First an important question about the coronavirus. I am impressed with how smart COVID-19 is. It appears to be the smartest virus of all time. Apparently, it doesn't infect us at Costco, Walmart, supermarkets, pharmacies, gas stations, hardware stores or any big business deemed "essential" by government. But it will infect us at hair salons, nail salons, restaurants, bars, clothing stores and any other small business deemed "nonessential" by government.

Is the virus that smart? How does it know the difference?

And have Costco employees found the holy grail? Are they immune around crowds of shoppers while the coronavirus is kryptonite to all other employees and shoppers at all other businesses? Why can't every small business open up if it follows the exact same guidelines as Costco?


Something is wrong, folks. None of this makes sense. Does it?
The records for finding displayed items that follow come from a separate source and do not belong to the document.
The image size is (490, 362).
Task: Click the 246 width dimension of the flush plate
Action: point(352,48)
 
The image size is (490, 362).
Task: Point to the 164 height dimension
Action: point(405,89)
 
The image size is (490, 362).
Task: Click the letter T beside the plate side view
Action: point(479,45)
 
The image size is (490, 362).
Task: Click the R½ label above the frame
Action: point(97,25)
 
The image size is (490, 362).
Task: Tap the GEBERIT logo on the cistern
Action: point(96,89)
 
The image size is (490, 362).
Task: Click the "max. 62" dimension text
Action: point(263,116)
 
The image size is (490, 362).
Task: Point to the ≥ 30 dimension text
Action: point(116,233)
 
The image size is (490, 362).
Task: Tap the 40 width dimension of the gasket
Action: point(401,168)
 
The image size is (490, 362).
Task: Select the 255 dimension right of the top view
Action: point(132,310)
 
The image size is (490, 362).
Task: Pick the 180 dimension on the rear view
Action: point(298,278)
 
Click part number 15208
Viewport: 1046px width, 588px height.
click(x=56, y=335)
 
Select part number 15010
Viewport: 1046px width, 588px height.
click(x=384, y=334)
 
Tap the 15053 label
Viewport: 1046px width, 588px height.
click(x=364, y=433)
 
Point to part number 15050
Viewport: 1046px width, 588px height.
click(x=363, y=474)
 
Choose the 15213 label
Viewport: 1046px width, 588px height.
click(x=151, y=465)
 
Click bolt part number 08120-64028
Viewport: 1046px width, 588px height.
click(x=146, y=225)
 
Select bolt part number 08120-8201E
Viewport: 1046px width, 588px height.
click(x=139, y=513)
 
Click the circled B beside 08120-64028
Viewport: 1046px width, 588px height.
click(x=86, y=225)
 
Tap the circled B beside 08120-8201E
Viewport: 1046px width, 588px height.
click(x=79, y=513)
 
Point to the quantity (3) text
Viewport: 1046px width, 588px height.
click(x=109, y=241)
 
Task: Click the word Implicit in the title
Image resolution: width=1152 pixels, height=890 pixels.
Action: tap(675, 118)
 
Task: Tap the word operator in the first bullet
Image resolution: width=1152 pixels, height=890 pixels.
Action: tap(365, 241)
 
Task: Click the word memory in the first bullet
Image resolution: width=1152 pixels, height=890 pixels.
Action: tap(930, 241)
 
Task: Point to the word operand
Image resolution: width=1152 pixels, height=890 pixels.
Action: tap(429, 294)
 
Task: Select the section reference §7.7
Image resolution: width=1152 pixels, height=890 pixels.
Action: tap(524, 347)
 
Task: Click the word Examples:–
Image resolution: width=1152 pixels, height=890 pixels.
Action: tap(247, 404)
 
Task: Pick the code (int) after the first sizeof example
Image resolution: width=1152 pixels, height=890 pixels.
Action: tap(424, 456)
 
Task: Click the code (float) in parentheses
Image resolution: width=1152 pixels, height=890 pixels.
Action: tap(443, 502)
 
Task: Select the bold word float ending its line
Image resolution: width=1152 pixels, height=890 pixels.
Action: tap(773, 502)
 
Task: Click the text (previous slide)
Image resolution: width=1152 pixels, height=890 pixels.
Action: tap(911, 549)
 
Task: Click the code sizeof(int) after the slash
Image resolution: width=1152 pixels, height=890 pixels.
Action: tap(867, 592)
This can't be just about a virus. If it were, we'd all play by the same rules, right? It sure seems someone is using a real deadly pandemic as an excuse to inflict terrible damage and financial death upon 30 million small-business owners, entrepreneurs and independent contractors in America (not to mention their employees).

And it just so happens that big chain stores, big chain restaurants and billion-dollar businesses (including the Los Angeles Lakers and giant hotel chains) qualify for small-business emergency loans, while 99% of the mom-and-pop businesses I personally know haven't gotten a dime, have been rejected for Small Business Administration loans or have gotten a measly $1,000. Don't spend it all at once.

As long as I'm telling you about things that make no sense, is it possible that in our United States of America, government can tell small-business owners they have no rights; can't open for business; don't have a right to feed their family; and will be forced to lose everything they've worked their whole life to build?